> **GIVEN PASSAGE**
────────────────────

L- and E-selectin can recognize the same naturally occurring ligands on high endothelial venules.

The selectin family of cell adhesion molecules consists of three members, E-selectin (ELAM-1), L-selectin (LECAM-1), and P-selectin (CD62, GMP140, or PADGEM), which are all involved in binding of leukocytes to endothelial cells. All members have structural similarities and they can all bind to a common carbohydrate epitope, sialyl Lewis X in in vitro assays. To study cross-reactivity of the selectins in more detail we used Ig chimeras of murine and human L- and human E-selectin. All three chimeras bound to the natural ligands of L-selectin on specialized high endothelial venules in both human and murine lymphoid organs as determined by immunohistochemistry and were able to precipitate 50- and 90-kDa sulfated ligands from organ cultures of murine peripheral and mesenteric lymph nodes. This recognition was calcium dependent and inhibitable by mAb specific for the lectin domain of the respective selectin. L- and E-selectin binding to high endothelial venules and to the sulfated ligands was inhibitable by the carbohydrates, fucoidan and sialyl Lewis X, respectively. Although immunoprecipitations showed that both murine and human L-selectin could recognize the sulfated ligands from high endothelial venules more efficiently than human E-selectin at the concentrations used, both L- and E-selectin chimeras could inhibit in vivo lymphocyte trafficking into peripheral lymph nodes equally well.

────────────────────

> **TASK BRIEF**
Can you return the selectin passage in full, word for word? These items come from a different source than the selectin passage.

> **RECORD EXCERPTS**
────────────────────

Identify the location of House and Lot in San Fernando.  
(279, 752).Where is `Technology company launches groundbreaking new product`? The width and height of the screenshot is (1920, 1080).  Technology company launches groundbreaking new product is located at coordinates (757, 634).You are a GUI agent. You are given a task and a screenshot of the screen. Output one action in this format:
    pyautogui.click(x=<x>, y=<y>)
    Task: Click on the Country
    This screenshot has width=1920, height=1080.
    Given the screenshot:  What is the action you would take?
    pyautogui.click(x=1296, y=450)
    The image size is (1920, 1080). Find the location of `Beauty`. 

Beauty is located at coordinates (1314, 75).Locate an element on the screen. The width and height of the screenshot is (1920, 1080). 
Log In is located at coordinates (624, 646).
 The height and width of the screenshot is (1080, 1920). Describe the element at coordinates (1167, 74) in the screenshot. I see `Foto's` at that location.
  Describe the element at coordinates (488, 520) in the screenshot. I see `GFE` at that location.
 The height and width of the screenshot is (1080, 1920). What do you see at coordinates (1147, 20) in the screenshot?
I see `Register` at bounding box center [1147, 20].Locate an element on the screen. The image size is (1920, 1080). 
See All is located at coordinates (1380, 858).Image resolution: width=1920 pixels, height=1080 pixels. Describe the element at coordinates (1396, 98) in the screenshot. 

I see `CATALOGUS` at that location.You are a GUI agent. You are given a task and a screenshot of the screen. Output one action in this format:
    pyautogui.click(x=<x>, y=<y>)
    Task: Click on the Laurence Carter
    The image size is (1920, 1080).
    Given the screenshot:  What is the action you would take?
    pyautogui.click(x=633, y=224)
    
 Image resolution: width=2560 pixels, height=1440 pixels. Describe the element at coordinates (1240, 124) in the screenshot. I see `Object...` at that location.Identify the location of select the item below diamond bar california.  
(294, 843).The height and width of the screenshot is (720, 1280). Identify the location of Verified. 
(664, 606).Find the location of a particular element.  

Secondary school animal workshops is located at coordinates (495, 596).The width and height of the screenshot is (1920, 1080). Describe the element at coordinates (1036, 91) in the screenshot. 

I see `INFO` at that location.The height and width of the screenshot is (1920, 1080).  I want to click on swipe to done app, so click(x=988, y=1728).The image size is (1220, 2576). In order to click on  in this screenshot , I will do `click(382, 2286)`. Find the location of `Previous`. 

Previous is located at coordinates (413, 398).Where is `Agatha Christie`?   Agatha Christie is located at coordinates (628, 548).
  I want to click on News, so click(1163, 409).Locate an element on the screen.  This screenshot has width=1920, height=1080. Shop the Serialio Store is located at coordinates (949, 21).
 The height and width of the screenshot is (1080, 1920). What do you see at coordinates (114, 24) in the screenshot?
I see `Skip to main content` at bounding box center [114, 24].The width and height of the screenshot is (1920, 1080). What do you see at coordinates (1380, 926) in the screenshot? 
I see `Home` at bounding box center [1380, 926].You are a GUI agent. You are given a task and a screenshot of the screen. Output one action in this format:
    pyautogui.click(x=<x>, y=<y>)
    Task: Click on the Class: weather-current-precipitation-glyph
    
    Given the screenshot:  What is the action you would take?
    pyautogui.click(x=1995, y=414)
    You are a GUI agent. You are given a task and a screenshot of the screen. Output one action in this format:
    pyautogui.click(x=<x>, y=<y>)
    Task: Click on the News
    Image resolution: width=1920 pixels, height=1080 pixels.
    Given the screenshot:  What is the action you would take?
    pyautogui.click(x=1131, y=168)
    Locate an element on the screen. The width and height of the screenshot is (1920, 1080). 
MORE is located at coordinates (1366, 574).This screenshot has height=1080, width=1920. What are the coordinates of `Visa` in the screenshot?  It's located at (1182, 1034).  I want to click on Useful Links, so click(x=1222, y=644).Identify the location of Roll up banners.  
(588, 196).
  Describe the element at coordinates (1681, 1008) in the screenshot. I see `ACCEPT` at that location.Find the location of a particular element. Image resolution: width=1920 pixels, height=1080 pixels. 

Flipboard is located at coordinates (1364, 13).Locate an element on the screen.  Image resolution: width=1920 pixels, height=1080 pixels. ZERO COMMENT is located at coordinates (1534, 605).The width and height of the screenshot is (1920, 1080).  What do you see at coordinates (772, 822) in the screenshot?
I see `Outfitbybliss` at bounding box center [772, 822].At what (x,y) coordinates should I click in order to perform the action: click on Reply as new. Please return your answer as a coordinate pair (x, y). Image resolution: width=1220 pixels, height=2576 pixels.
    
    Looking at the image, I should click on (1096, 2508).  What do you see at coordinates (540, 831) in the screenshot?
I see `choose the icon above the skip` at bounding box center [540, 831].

────────────────────

> **RESULT OF THIS TASK**
L- and E-selectin can recognize the same naturally occurring ligands on high endothelial venules.

The selectin family of cell adhesion molecules consists of three members, E-selectin (ELAM-1), L-selectin (LECAM-1), and P-selectin (CD62, GMP140, or PADGEM), which are all involved in binding of leukocytes to endothelial cells. All members have structural similarities and they can all bind to a common carbohydrate epitope, sialyl Lewis X in in vitro assays. To study cross-reactivity of the selectins in more detail we used Ig chimeras of murine and human L- and human E-selectin. All three chimeras bound to the natural ligands of L-selectin on specialized high endothelial venules in both human and murine lymphoid organs as determined by immunohistochemistry and were able to precipitate 50- and 90-kDa sulfated ligands from organ cultures of murine peripheral and mesenteric lymph nodes. This recognition was calcium dependent and inhibitable by mAb specific for the lectin domain of the respective selectin. L- and E-selectin binding to high endothelial venules and to the sulfated ligands was inhibitable by the carbohydrates, fucoidan and sialyl Lewis X, respectively. Although immunoprecipitations showed that both murine and human L-selectin could recognize the sulfated ligands from high endothelial venules more efficiently than human E-selectin at the concentrations used, both L- and E-selectin chimeras could inhibit in vivo lymphocyte trafficking into peripheral lymph nodes equally well.